A great representative of the bourgeoisie he was. Let's sing his praises.

Caiman del Barrio
May 10 2014 15:39

Yeah, I imagine this is Martinh being his usual diplomatic and rational self, plus possibly not wanting to speak ill of the dead? Or maybe he met Benn once and thought he was a nice guy, I'm not sure.

I have to say though, I would have written a more critical obit, which mentioned his aristocratic background (which rather change the atmosphere behind his infamous 'five questions', and are also indicative as to how his son also managed to enter politics to be his Blairite counterweight in the 2000s).

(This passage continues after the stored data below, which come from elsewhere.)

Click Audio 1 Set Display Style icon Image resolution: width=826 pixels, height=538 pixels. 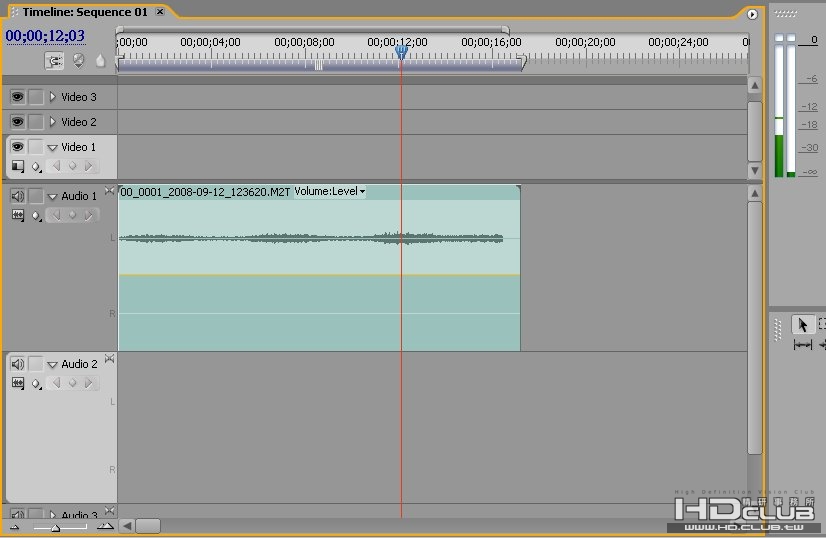pos(17,215)
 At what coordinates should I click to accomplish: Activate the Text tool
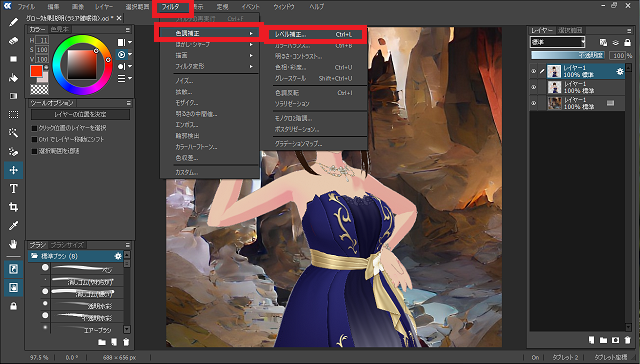tap(13, 189)

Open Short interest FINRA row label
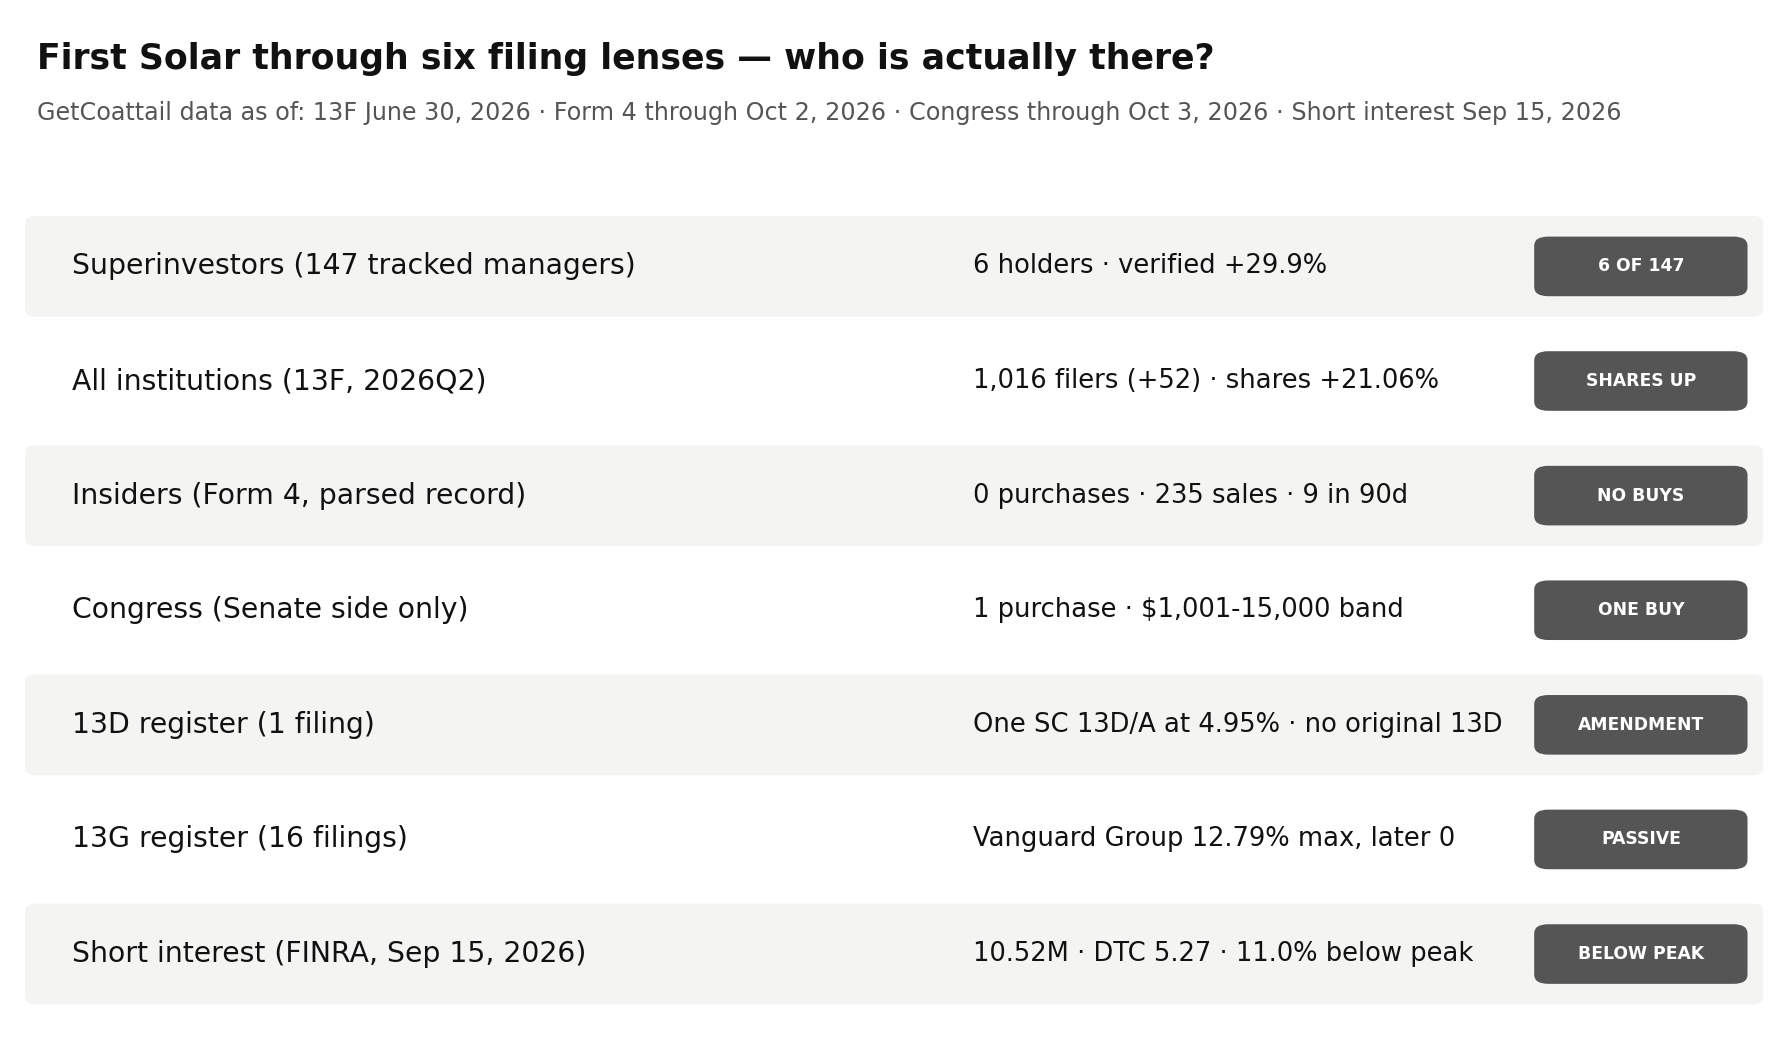click(x=329, y=953)
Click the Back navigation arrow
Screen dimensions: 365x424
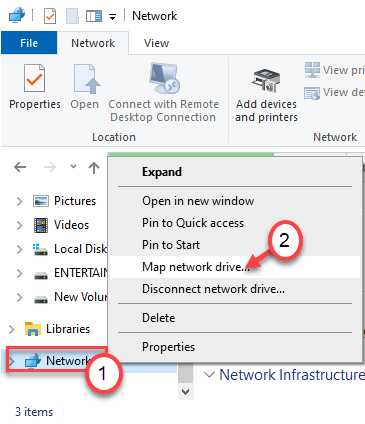pos(20,167)
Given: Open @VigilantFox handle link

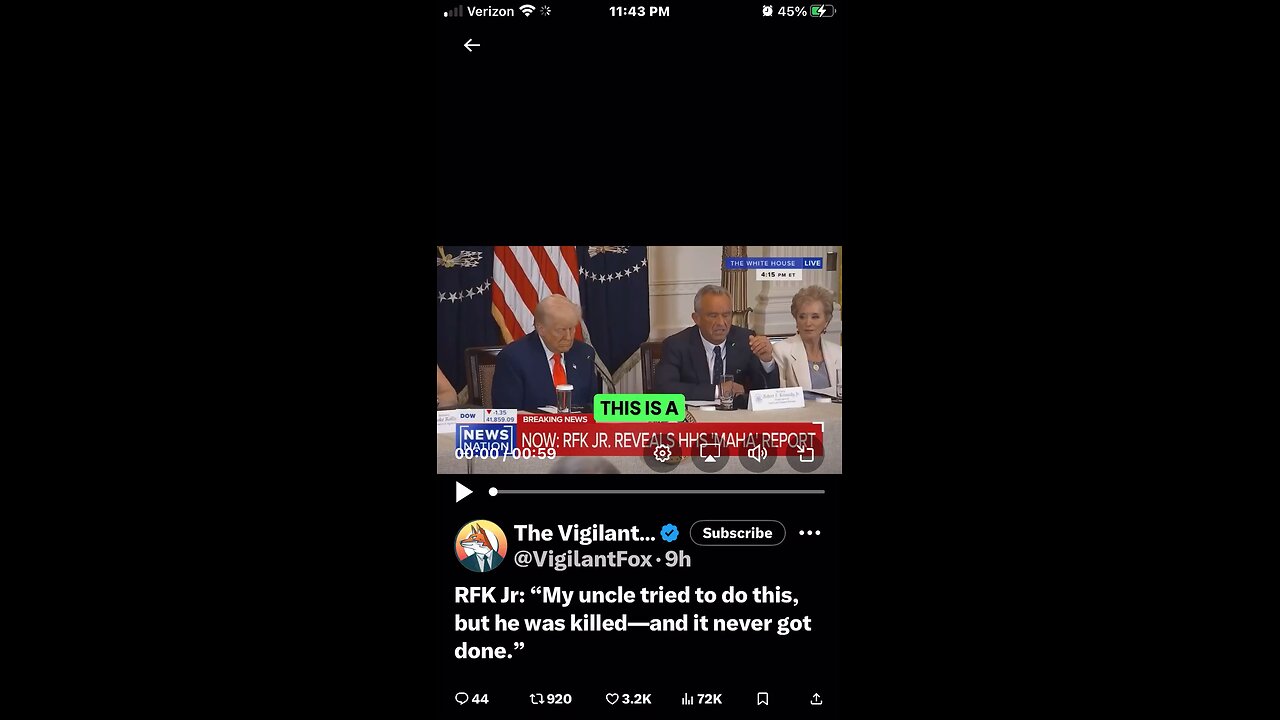Looking at the screenshot, I should tap(583, 559).
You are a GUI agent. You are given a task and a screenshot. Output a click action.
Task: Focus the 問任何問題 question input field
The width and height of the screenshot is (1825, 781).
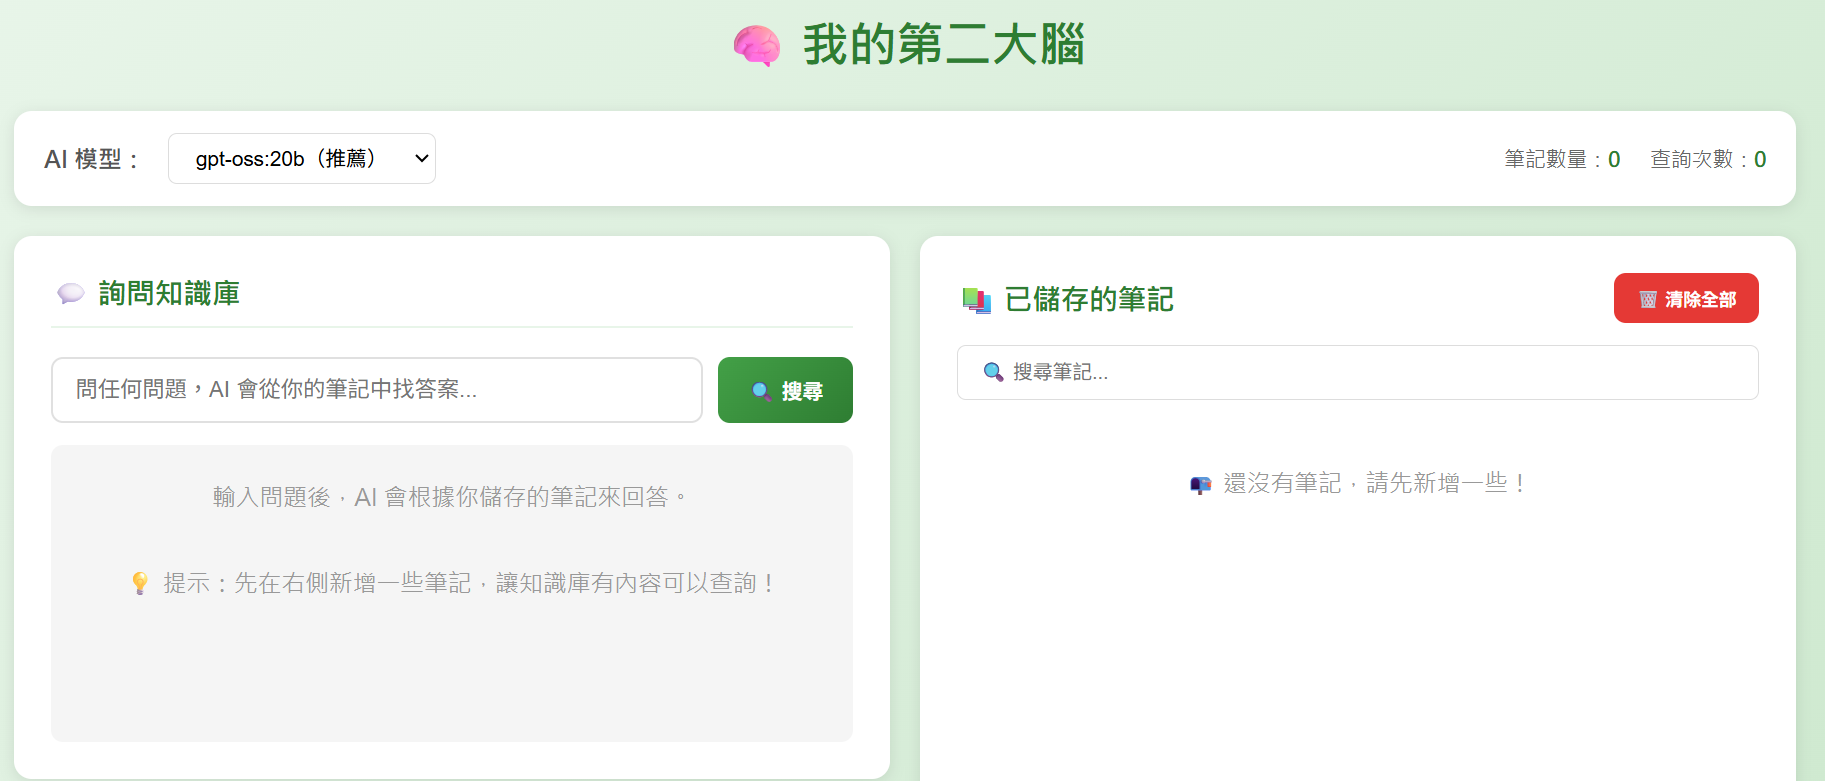pos(376,390)
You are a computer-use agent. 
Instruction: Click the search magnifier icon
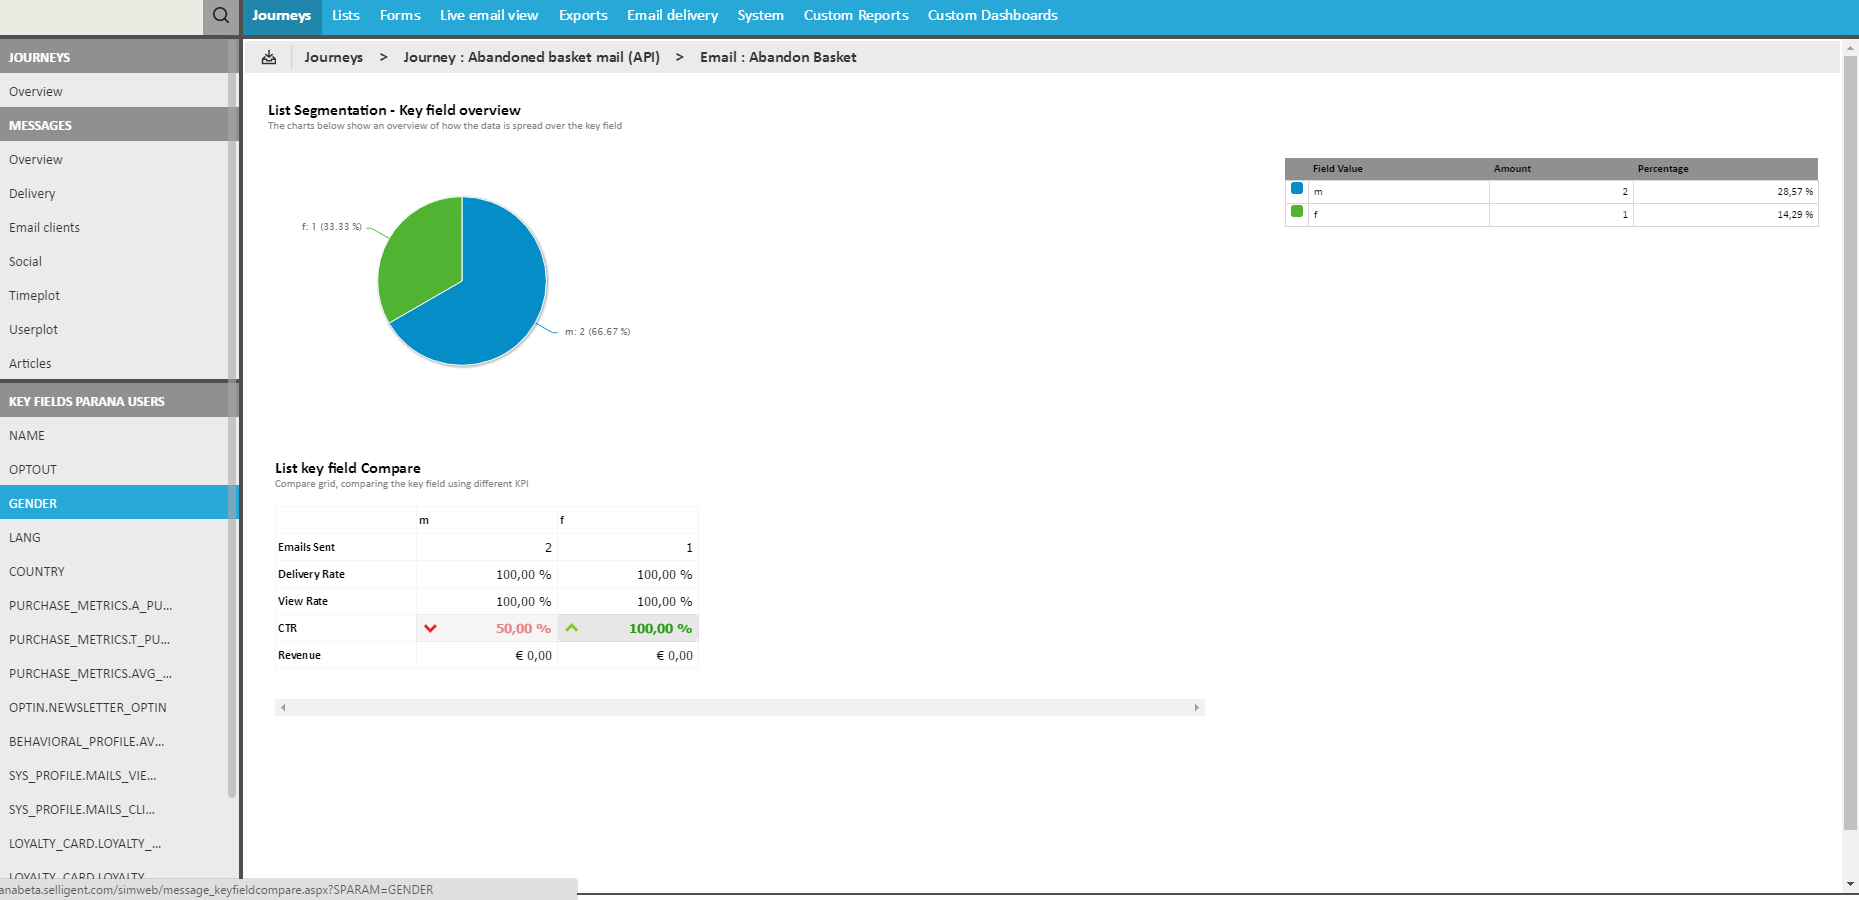click(221, 16)
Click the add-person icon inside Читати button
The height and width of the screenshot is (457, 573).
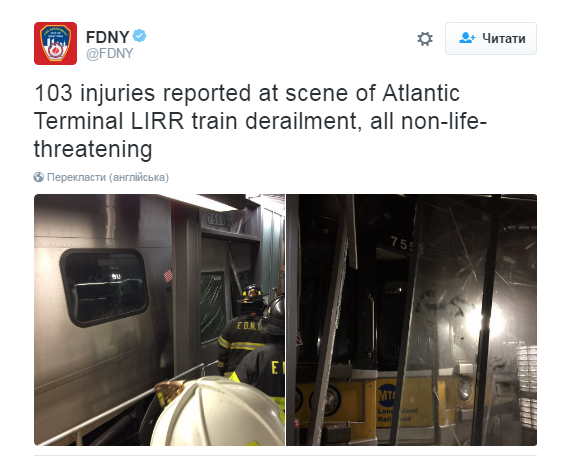coord(467,38)
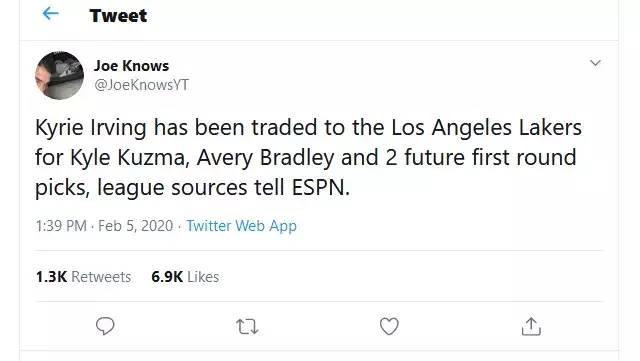Viewport: 640px width, 361px height.
Task: View the 1.3K Retweets list
Action: [83, 277]
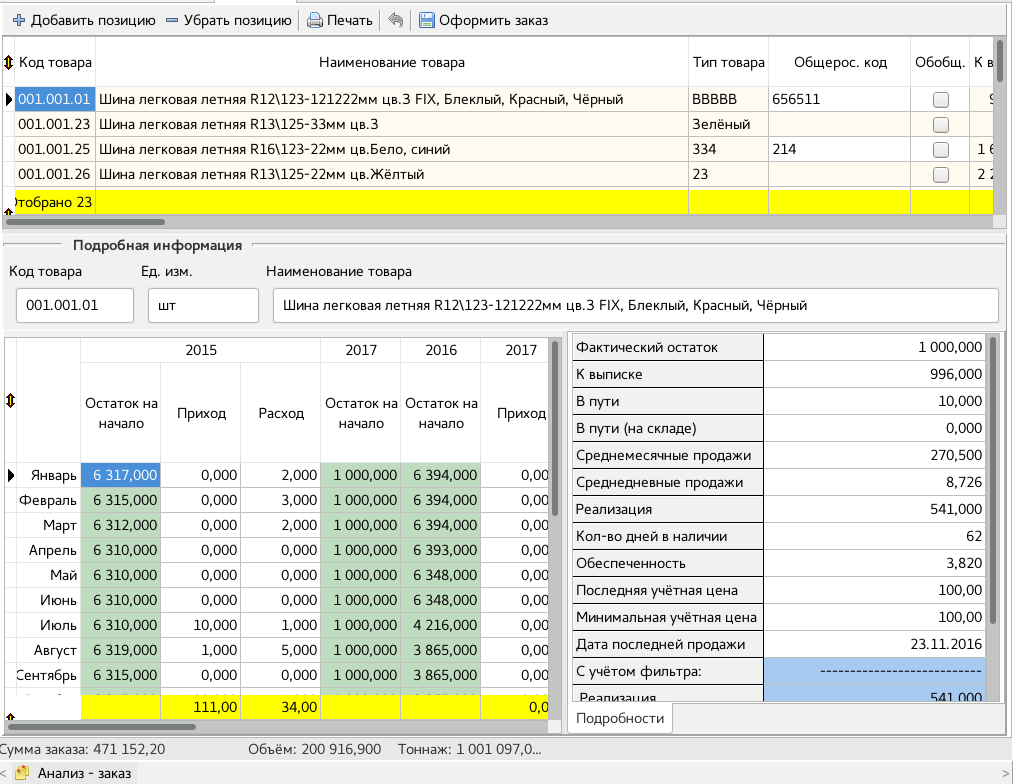Click the 'Тип товара' column header
The height and width of the screenshot is (784, 1013).
click(728, 63)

He was also instrumental in breaking strikes under Wilson and Callaghan's governments, and I never really saw much evidence of him providing much more than leftist rhetoric to make people like him so much.

As for his rather ghastly manipulation as an old wind up music box for the STWC, where he called for direct action against the war, against the SWTC leadership's line, but it never occurred to either side to take on the other, demonstrates just how uninformed he was, and just how little of a threat STWC considered him.

And there's also his ill-advised - if eventually rescinded - defense of Assange.

TBH, I'm not entirely sure why even the soft left love him so much,. other than their constant desire for pin up celebrities to make cute soundbites. It's certainly beyond why anarchists would go soft on him.

svartfrosk
May 10 2014 22:30

The trouble with his aristocratic background is that he didn't have one. When he renounced his peerage he was the 2nd Viscount Stansgate. This means his dad was the first (and now his son is the 3rd). He was created a hereditary peer in 1942. So, privileged, upper middle class, yes. But being created a hereditary peer doesn't make you an aristocrat any more than it did any of the more recent ones. He also renounced his peerage because of his commitment to "democracy" as an ideal.

Of course he was a representative of the bourgeoisie. I'm hardly singing his praises either, but I suspect the problem for some people here is that I don't see any value in repeating the obvious or being provocative for its own sake.

I can see exactly why the soft left loved him, as he was prepared to articulate arguments for a soft democratic socialism in a way that made the people he spoke to think he actually cared about them. If you consider who else has been around on the left in the last 30 years it is no surprise that someone who has basic interpersonal skills and treats people he meets with respect might stand out. Regardless of your politics, there are lessons to be drawn from that.